We address this with a concept called salting, which is adding a random value to the Name before hashing it, i.e. Customer = H(Name+Salt). One problem though we can’t use the same salt for every customer or an attacker could precompute a rainbow table just adding the salt to each name before calculating the hash. We also need the salt BEFORE we do the hash. Now customer’s can’t be expected to remember the salt before looking it up, but we can give them an account number, which we can relate to the salt. A customer, wanting to look up their COVID status, enters their account number and name. The system retrieves the salt using the account number and hashes the name to determine the customer and look up their COVID status. [Note, salts should be incremented with each access to prevent replay attacks but that’s beyond the scope of this blog].

Light arrows show the link between rows, only discoverable with knowledge of the customer’s name.

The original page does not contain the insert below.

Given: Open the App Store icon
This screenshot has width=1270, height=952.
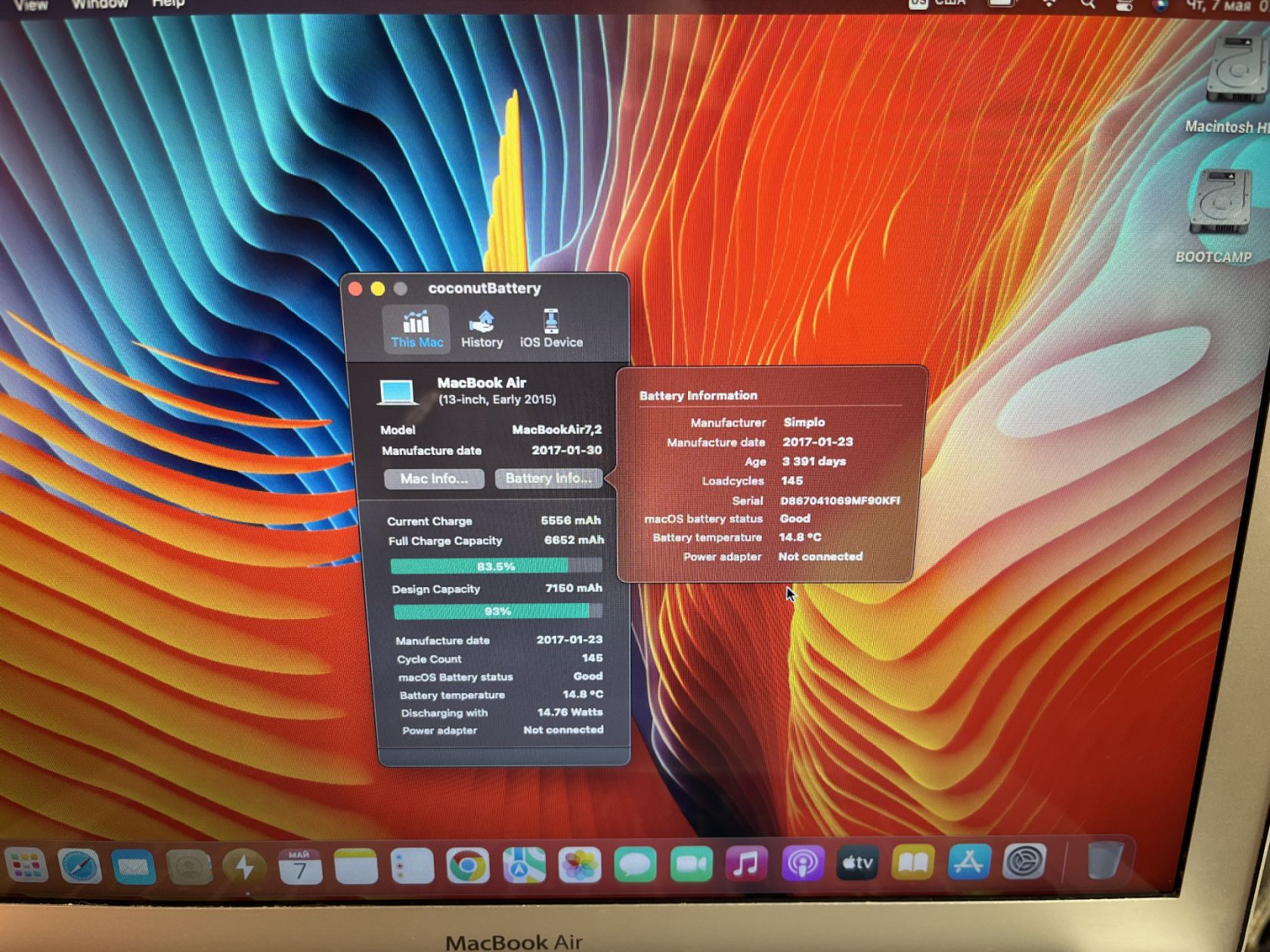Looking at the screenshot, I should pyautogui.click(x=969, y=861).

Now an attacker wanting to identify all known COVID cases would need to hash all the possible customer names against all the possible salts. Padding the salt table with hundreds of thousands of random account numbers could increase the number of computations necessary for the attacker. In fact, you could prefill the account table with a million rows and a million salts and randomly assign account numbers to customers. Even if two customers got the same account number, they aren’t going to get the same Customer value unless they have the same name, H(name+salt). This also benefits us because if we have two people with the same name, they could be given different account numbers and distinct COVID statuses.

In order to create a rainbow table now an attacker must hash six thousand names with a million account numbers, or 10⁹ rows. Not impossible but starting to slow them down.

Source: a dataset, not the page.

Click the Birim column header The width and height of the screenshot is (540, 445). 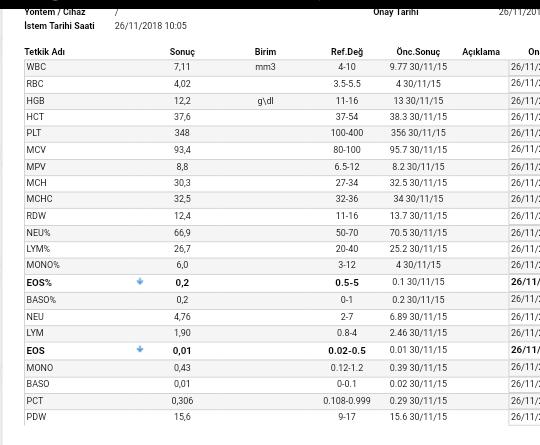click(x=265, y=52)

I’m going to make it even a little bit harder. Right now, we can still use the COVID table to identify how many people are COVID positive or negative. This is especially problematic if each and every customer has the same status. We can do a little encryption and steganography to hide the information. First, for each record we can generate a random 64 byte value (say 787683b51cf3b49886fce82dc34a51a2 in Hexadecimal). If we need to encode a negative result, we ensure that value has the least significant bit of 0. If we need to encode a positive result, we ensure that value has the least significant bit of 1 (i.e. 787683b51cf3b49886fce82dc34a51a3). Note the change in the last digit from 2 to 3, changing the least significant bit and the COVID status. That value is then encrypted using a symmetric cypher (such as AES) without padding or authentication to verify the accuracy of the data. We can use part of the SALT as the encryption key (bolded in the table below)

Now, an attacker can’t search the COVID table to identify how many customers have COVID. Additionally, because we used an encryption algorithm without any validation, any of the values in the COVID column will decrypt with any of the encryption keys in the account table, just with erroneous least significant bits, thus not disclosing anyone’s COVID status at all. If we used a decryption algorithm with padding or authentication, it would provide a quicker backdoor for connecting records in the account table with records in the COVID table.

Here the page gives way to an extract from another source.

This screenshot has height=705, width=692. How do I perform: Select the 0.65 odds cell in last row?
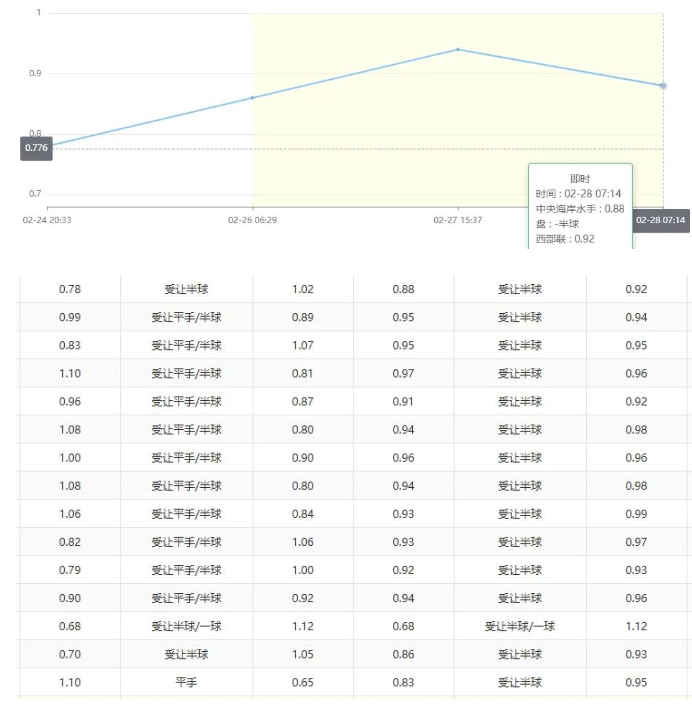coord(302,682)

One more step to slow a potential attacker down is to iterate the hashing, in other words compute H( H( H( H( …. H(name+salt))))), say 100,000 times. While slowing down lookups slightly, it significantly increases the computation of a rainbow table for an attacker, who now must compute 100,000 x 10⁹ hashes. Increasing the number of values in the account table, increasing the potential values for name (such as using given name and surname), and increasing the number of iterations will all serve to slow an attacker down.

The concept described above is sometimes called a translucent database, such that someone who has full access to the data (a database engineer) still can’t interpret it, but with a little extra knowledge (account number and name), a customer can still retrieve their COVID status.